今まで旅行の時には、太いコイルが一本ぐるぐる巻いている携帯電気湯沸しを持っていくだけだった。ステンレスのコップに水を入れて、コイルを入れてお湯を沸かすのだ。この電気湯沸しはたいへん有用で、電気が通じてさえいれば、どこでも熱いお茶やコーヒー、インスタントみそ汁などが飲める。外国で、その国の食事に飽きたり、疲れたときには、醤油味とかナムプラー味とか、みそ汁など馴染みの深い味のものを飲んだり食べたりすると、精神的なつらさがふわ〜っと和らぐ。旅先で病気のときにインスタントみそ汁や、どこでも入手しやすいショウガとはちみつで、生姜湯など作ったら感涙もののおいしさだ。この湯沸しで作ったみそ汁や生姜湯で、これまで何人の旅の同行者たちが「みそ汁がこんなにおいしいものだったなんて」「こういう味がほしかった」と涙したことか。

バンコクで高知在住の友達夫婦にばったり会った。大人になった息子二人との、しばらくぶりの家族四人旅行でインドに行ってきたと楽しそう。わたしたちのいるアパートメントホテルに引っ越してくるというので、待っていたら、すごい荷物を持ってやってきた。
「こ、これで、ダラムサラに行ったの・・?」「いや、前のホテルに荷物預けてきたから、もっと多かった」「ぼくたちインドでは自炊が基本だから、携帯コンロとか、米とか味噌とか乾麺とかも」「米まで持って歩いてんのお!」「じつはこっそりコンロの灯油も」おいおい、大丈夫か・・。

親二人は自炊しないと、すぐおなかを壊してしまうらしい。息子たちは、「おれたち毎日カレーでもぜんぜん平気だよ〜」と現地食を食べていたようだ。子どもが小さかったころ、現地食が食べられない子どものために自炊を始めたのが、いつのまにか自分たちのために自炊するようになっているのだった。

たしかに、インドのお米はヒバリも苦手である。カレー三昧の食生活も大変苦しい。しかし、わたしは重たい荷物が、もっと苦手なのだ。彼らみたいな完全な自炊でなくても、カレーの合間に市場でトマトやきゅうりを買って塩をつけて食べるとかすれば、あ、マヨネーズとかさばの水煮缶詰とかちょっと持っていってもいいかも・・。醤油も持っていけば、かなりしのげそうだ。火を使わない、もしくは湯沸しで出来るちょっとした自炊なら荷物もあまり増えない。

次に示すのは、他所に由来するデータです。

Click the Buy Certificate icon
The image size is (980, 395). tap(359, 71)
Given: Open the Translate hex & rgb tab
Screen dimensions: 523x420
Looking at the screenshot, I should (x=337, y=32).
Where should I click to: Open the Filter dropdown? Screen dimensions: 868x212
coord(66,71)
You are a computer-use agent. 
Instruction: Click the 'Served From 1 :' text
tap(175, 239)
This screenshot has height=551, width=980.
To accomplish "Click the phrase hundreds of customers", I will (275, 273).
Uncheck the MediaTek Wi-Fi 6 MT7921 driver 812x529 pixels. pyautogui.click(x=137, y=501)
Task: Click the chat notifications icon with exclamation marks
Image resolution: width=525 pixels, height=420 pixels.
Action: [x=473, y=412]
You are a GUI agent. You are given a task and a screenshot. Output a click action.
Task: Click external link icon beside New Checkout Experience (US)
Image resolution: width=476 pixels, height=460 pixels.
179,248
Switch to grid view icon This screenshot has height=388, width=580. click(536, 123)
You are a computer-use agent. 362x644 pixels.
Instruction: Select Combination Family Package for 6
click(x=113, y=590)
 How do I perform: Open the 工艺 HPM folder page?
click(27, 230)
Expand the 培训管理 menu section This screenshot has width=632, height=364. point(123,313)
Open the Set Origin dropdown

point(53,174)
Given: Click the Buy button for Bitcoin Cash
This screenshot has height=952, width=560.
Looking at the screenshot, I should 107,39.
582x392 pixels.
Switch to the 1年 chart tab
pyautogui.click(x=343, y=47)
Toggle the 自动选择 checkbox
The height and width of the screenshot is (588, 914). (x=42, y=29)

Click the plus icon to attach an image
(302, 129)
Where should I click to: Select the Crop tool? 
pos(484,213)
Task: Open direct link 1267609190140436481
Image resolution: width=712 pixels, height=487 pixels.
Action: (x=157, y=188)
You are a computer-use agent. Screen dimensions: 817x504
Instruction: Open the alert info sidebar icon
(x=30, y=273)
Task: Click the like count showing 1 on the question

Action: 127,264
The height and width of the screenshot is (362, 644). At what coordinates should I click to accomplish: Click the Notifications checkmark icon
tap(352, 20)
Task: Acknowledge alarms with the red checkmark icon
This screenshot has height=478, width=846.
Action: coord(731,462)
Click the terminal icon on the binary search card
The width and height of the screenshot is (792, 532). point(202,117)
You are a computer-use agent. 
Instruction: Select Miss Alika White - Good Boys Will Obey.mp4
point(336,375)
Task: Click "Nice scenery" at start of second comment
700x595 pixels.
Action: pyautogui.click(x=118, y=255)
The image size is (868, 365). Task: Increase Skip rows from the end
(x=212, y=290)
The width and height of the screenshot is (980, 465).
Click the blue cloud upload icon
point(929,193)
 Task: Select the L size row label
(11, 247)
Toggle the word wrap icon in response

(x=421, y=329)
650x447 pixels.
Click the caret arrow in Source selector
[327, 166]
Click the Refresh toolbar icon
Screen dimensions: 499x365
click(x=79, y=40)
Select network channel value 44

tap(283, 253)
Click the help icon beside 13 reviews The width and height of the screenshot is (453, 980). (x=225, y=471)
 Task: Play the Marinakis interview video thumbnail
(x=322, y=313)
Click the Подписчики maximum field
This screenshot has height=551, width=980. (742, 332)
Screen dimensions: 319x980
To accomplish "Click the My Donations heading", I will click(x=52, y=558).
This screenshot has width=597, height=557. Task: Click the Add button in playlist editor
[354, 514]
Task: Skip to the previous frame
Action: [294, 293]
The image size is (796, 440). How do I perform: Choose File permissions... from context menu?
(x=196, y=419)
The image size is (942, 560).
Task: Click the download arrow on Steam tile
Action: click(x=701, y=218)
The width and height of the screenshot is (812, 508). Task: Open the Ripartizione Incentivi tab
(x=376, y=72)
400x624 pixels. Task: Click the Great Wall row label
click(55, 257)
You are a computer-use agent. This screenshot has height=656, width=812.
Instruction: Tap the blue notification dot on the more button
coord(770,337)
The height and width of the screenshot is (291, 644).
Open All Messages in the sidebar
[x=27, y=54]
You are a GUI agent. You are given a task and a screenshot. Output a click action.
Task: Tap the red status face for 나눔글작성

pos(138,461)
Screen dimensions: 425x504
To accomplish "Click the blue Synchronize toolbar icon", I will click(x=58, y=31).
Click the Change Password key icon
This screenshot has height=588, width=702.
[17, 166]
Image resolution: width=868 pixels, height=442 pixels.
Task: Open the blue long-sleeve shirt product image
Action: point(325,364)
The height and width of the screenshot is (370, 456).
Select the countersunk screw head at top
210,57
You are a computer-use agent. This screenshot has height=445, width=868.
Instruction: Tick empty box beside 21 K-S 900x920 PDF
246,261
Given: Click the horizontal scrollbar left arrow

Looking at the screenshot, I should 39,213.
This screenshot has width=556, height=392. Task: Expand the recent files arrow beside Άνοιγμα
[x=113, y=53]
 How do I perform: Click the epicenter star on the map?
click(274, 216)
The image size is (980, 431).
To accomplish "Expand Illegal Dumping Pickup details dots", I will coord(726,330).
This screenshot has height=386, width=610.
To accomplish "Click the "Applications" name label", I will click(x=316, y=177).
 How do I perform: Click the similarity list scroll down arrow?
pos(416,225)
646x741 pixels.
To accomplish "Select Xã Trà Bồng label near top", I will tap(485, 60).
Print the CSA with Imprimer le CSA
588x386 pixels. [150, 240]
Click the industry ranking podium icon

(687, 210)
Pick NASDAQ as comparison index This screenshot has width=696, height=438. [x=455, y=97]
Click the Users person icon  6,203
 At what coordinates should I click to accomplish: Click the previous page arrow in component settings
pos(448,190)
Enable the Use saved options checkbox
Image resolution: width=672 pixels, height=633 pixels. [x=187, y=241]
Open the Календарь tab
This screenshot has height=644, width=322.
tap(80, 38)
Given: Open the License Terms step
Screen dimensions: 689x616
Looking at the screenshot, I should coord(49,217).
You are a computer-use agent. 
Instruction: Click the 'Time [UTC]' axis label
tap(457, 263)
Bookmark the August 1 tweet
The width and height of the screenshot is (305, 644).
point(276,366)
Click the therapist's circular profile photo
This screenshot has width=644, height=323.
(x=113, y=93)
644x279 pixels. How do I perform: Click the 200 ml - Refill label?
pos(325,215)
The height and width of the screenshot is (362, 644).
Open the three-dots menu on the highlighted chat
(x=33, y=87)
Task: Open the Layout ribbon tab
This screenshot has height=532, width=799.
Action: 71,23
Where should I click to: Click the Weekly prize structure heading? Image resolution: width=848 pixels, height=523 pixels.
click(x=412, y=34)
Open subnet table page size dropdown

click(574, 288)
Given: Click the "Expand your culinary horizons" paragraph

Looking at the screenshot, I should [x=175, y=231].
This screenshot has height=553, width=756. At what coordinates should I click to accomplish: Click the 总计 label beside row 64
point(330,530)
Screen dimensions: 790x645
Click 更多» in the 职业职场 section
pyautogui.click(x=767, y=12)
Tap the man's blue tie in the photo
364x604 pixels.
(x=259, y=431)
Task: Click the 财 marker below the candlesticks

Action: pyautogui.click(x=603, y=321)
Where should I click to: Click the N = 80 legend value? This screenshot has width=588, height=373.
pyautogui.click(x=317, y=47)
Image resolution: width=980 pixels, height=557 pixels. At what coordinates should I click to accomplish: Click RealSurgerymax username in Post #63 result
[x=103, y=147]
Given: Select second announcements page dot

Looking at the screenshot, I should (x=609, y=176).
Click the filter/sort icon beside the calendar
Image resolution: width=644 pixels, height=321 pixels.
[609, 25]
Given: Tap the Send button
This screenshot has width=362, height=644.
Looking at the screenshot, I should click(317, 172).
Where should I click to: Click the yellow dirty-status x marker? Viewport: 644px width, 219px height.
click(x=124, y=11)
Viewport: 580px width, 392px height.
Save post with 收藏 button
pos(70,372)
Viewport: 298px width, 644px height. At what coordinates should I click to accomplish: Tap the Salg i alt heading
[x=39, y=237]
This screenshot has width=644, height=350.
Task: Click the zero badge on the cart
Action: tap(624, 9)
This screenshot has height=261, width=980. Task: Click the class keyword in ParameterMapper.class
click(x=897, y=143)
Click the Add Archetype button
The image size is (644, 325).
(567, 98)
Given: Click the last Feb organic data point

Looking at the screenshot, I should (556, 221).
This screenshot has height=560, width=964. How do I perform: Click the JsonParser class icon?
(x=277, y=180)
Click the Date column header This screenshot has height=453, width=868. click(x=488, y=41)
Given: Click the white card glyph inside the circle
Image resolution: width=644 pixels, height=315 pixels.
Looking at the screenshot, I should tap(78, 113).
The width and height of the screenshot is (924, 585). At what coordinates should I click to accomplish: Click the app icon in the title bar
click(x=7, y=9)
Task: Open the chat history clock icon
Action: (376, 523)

インドでは大都市にしか日本食や洋食レストランはないし、中華料理屋も脂っこい料理が多い。あとはひたすらカレー味ばかりなので、だんだん食事が苦痛になってくる。その限界値が、ヒバリの場合、今のところ二週間。なので、インド滞在は二週間と決めている。

しかし、持って行くものをくふうすればもっと長くインドにいられるじゃないか。うんうん、もうトシだし、いいじゃないか日本食たくさん持って行っても。旅先ではその旅先の食べ物を食べる、というのは主義ではなく、食べてみたいという気持ちからしていることなのだから。さすがに生米や灯油までは持っていこうとは思わないけどね。